Meta reported a $4 billion loss for its Reality Labs division in its latest quarterly earnings, continuing a trend of significant financial shortfalls for the unit responsible for augmented and virtual reality products.
This loss is consistent with a total of $83.5 billion in losses over the last 21 quarters since 2021, averaging $4 billion per quarter. As the company reduces its metaverse investments, it plans to allocate even more resources to artificial intelligence (AI), with projected spending of $125 billion to $145 billion by 2026.
Despite these losses in Reality Labs, Meta posted a net income of $26.8 billion in Q1 2023, a 61% increase from the previous year, alongside a 33% rise in revenue to $56.3 billion. This financial performance underscores a substantial pivot toward AI amid competition from firms like OpenAI and Anthropic.
“We are increasing our infrastructure capex forecast for this year,” Meta CEO Mark Zuckerberg said during the earnings call. “Most of that is due to higher component costs, particularly memory pricing. We are very focused on increasing the efficiency of our investments.”
Meta’s past investments in metaverse technologies have not attracted significant interest or success, prompting a reassessment of its financial strategy. Last year, the company hired over 50 AI researchers and engineers from rival firms, contributing to the launch of its updated AI model, Muse Spark, earlier this month.

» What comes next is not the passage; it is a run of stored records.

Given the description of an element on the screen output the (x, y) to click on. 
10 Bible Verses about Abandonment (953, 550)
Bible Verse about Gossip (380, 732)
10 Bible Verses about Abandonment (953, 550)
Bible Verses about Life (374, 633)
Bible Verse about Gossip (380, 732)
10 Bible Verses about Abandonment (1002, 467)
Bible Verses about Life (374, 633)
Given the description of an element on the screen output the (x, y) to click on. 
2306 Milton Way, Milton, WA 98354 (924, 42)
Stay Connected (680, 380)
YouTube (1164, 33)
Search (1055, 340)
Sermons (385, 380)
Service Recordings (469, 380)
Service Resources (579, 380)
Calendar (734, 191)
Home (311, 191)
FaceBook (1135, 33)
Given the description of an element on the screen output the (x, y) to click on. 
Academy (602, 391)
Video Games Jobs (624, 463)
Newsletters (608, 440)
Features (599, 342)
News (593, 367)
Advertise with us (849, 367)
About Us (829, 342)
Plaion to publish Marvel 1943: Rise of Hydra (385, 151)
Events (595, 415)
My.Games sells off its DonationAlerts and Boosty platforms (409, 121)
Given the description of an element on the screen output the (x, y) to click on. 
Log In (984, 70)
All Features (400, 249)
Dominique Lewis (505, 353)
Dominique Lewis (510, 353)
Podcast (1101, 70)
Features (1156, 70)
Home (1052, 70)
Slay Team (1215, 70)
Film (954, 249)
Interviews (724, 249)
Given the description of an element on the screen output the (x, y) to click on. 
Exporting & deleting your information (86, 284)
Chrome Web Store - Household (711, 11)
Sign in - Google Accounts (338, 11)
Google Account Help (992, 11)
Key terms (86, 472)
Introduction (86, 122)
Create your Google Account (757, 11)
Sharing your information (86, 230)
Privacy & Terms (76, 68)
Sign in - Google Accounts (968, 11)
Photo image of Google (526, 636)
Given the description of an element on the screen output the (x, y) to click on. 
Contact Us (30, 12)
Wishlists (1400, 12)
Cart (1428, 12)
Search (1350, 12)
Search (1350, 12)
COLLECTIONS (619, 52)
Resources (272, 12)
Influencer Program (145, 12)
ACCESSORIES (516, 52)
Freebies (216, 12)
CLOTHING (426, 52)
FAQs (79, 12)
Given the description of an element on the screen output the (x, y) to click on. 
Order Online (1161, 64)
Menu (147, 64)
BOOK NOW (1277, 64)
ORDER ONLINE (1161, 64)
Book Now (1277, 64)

While Zuckerberg reported an increase in AI usage, costs related to its development remain high.
A question from an investor about Meta’s capital expenditures in 2027 received no specific guidance. “We aren’t providing a specific outlook for 2027 capex, and we are, frankly, undergoing a very dynamic planning process ourselves as we’re working through what our capacity needs will be over the coming years,” said Meta CFO Susan Li. “Our experience so far has been that we have continued to underestimate our compute needs.”
The mixed signals from the earnings report led to a decline in Meta’s stock, which fell more than 5% in after-hours trading.